Johan Hendrik Caspar Kern (April 6, 1833 – July 4, 1917) was a Dutch linguist and Orientalist. In the literature, he is usually referred to as H. Kern or Hendrik Kern; a few other scholars bear the same surname.

Hendrik Kern was born to Dutch parents in the Central-Javanese town of Purworejo in the Dutch East Indies, but when he was six his family repatriated to the Netherlands. When he entered grammar school, he added the extra-curricular subjects of English and Italian to his studies.

In 1850 he went up to Utrecht University to study Letters, but in 1851 moved to Leiden University to avail himself of the opportunity to read Sanskrit with Professor A. Rutgers. After obtaining his Doctor's Degree in 1855, he moved to Berlin, where he continued his Sanskrit studies as a pupil of Albrecht Weber, and also took up Germanic and Slavonic languages.

On his return to the Netherlands in 1858, Dr Kern accepted a post as a lecturer of Greek at Maastricht. In 1863 he was offered a Professorship in Benares, India where he taught Sanskrit at Brahmana and Queen's Colleges until 1865, when he was offered the Chair of Sanskrit at Leiden University. He remained there until his retirement in 1903, when he moved to the city of Utrecht. In 1866 he became member of the Royal Netherlands Academy of Arts and Sciences.

Professor Kern continued work after his retirement, but when in 1916 his wife died, he was heart-broken and out-lived her by less than a year.

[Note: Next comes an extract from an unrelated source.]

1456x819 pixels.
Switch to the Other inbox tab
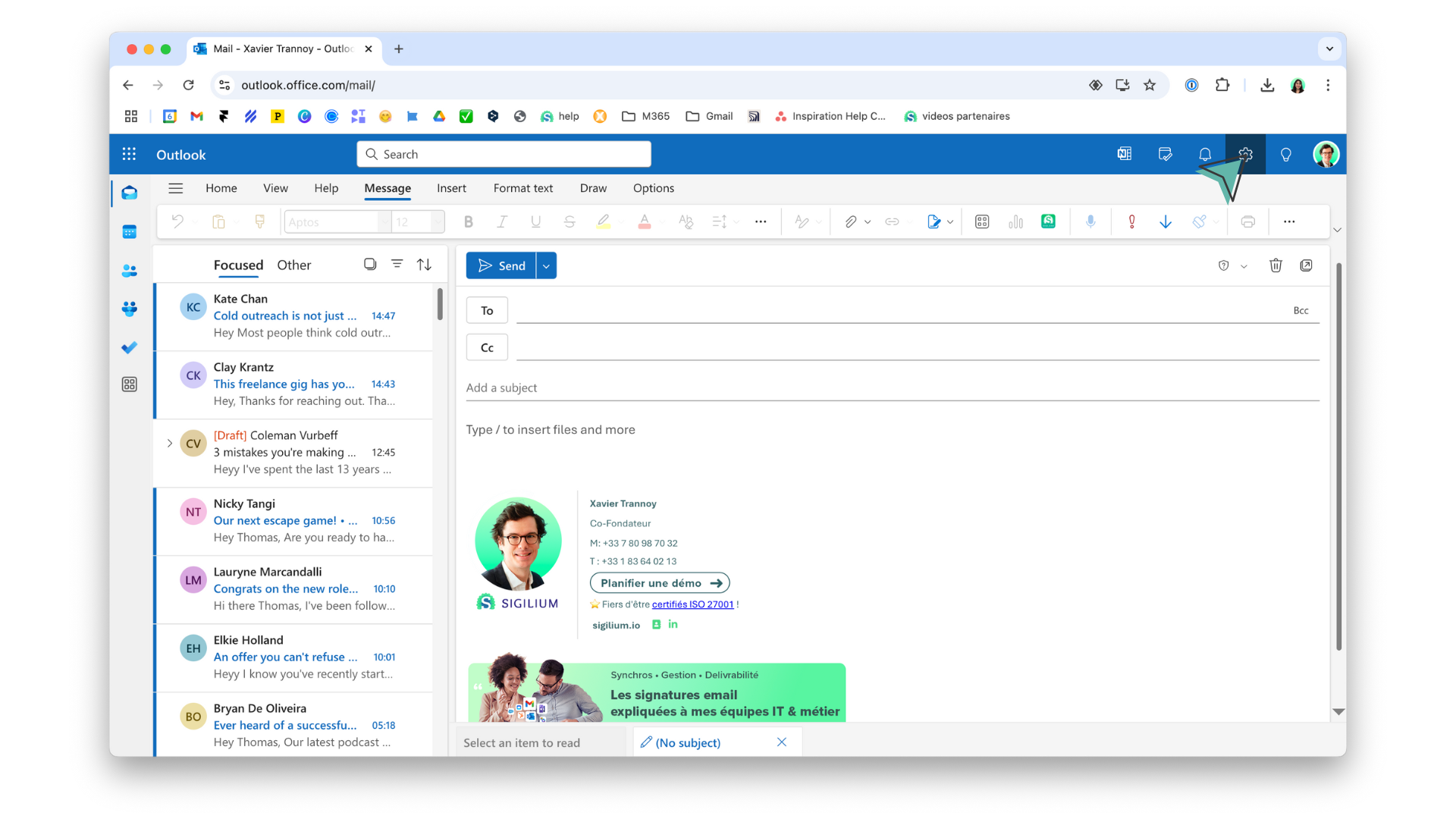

Together with Herman Neubronner van der Tuuk, Kern is regarded as one of the founding fathers of Oriental Studies in the Netherlands«. His interest in languages was great, as witness his decision to take up English and Italian while still a secondary school pupil. In addition, he displayed an extraordinary ability to study, and to master, a wide variety of languages.